Something In The Basement
Playwright: Don Nigro
Director: Garreth Cruickshank
Cast: David Luke, Annette van Roden

It’s Time
Playwright: Garreth Cruickshank
Director: Garreth Cruickshank
Cast: Russell Cronin, Jack Douglas, Kitty Hopwood, Annette van Roden

Theatre review
Two short plays, both concerned with marriage, form a double bill entitled Sex & Death. The first, Something In The Basement by Don Nigro is ostensibly about the mystery of sex, and the second, It’s Time by Garreth Cruickshank, deals with family violence. They both point to some fundamental ideas about the traditional unity of two persons, perhaps questioning the validity of that ancient institution for our current times.

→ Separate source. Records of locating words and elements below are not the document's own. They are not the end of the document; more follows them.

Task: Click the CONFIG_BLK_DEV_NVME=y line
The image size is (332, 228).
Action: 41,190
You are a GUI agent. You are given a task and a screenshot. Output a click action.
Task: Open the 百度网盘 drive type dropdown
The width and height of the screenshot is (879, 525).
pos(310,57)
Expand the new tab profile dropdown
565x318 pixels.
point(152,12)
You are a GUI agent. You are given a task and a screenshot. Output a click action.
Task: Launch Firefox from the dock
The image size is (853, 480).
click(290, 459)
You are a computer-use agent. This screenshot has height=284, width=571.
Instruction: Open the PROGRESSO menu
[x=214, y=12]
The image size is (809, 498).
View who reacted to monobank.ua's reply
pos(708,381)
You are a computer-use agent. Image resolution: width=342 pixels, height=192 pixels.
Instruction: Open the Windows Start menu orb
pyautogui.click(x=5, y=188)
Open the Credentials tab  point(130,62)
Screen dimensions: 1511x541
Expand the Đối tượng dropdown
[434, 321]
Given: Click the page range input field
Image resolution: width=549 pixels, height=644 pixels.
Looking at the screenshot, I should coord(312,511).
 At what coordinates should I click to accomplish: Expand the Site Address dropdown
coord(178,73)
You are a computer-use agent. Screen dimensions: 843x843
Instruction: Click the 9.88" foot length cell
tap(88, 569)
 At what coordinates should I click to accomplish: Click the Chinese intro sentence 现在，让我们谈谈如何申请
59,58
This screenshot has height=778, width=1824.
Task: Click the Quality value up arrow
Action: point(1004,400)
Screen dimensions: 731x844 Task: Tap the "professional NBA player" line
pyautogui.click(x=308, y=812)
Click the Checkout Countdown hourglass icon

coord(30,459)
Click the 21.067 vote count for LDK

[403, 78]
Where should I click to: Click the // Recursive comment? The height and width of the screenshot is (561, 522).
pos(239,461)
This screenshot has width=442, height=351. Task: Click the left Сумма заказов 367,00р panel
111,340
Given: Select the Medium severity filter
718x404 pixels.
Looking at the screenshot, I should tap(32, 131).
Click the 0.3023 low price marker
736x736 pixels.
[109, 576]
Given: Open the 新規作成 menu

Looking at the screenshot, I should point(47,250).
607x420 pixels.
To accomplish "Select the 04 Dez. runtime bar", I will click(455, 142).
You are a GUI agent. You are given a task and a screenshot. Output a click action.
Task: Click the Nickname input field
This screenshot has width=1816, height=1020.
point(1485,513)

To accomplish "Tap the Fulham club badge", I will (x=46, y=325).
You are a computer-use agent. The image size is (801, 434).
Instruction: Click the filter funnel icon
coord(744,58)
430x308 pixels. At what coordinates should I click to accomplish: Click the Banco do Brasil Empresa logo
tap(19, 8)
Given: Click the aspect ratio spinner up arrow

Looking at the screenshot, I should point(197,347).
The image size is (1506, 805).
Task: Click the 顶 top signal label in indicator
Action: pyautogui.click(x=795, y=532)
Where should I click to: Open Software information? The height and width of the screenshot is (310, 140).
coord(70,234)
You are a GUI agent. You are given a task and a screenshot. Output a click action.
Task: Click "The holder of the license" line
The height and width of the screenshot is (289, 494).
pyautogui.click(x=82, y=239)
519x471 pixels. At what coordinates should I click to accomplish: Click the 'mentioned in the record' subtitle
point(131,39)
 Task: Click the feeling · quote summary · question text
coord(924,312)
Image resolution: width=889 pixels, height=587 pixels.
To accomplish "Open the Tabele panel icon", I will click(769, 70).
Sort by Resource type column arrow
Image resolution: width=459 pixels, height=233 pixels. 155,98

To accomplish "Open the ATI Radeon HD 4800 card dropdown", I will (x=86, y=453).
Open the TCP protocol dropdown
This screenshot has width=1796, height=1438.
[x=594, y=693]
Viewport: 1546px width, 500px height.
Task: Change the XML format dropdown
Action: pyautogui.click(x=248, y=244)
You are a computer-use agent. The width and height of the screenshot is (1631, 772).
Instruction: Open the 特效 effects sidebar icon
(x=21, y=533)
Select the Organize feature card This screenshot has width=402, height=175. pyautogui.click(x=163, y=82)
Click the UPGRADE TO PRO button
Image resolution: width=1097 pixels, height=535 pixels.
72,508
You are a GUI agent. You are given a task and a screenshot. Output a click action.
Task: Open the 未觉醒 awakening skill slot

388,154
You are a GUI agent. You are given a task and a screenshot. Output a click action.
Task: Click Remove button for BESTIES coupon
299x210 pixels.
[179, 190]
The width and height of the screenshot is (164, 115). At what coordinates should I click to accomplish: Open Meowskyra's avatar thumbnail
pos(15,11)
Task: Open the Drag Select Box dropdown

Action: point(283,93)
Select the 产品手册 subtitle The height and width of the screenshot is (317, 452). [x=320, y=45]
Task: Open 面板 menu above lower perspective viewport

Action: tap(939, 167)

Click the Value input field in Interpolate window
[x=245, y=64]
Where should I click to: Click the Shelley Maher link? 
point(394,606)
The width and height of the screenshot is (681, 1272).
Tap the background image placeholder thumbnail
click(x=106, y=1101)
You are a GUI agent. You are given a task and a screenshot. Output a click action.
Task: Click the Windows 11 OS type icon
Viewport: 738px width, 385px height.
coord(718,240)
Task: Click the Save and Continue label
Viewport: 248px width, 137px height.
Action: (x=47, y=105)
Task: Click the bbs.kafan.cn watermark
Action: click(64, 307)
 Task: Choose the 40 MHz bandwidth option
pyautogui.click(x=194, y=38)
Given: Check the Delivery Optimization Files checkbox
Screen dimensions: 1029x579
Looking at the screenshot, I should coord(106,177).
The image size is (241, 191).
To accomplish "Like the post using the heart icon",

Something In The Basement is a comedic exploration of sex, using the basement of a couple’s home as allegory, for the strange workings of compatibility and the libido. Humour is obscure for the piece, and its performers never quite manage to make it a sufficiently funny show. The meanings, as represented by their relationship with each other and with their house, too are rarely satisfactorily conveyed, left abstract with scant resonance. The production’s naturalistic approach seems an inappropriate choice, exposing only the mundanity of married life, and little else besides.

It’s Time dwells on the harrowing experiences of a housewife from the 1950s, who receives regular beatings from her husband. We meet her later in life, but it is her recollections of her darkest days that she wishes to share. Mrs O’Brien tells all, as flashbacks are introduced, with regrettable inelegance as actors walk in and out of view for sequences that last mere seconds. Annette van Roden plays the role with great sensitivity and maturity, exhibiting exceptional strength as a woman put through the wringer, and who emerges victorious. We wish to see how she escapes abuse and grows stronger in the aftermath, but the play ends abruptly, allowing only her suffering to define this version of Mrs O’Brien.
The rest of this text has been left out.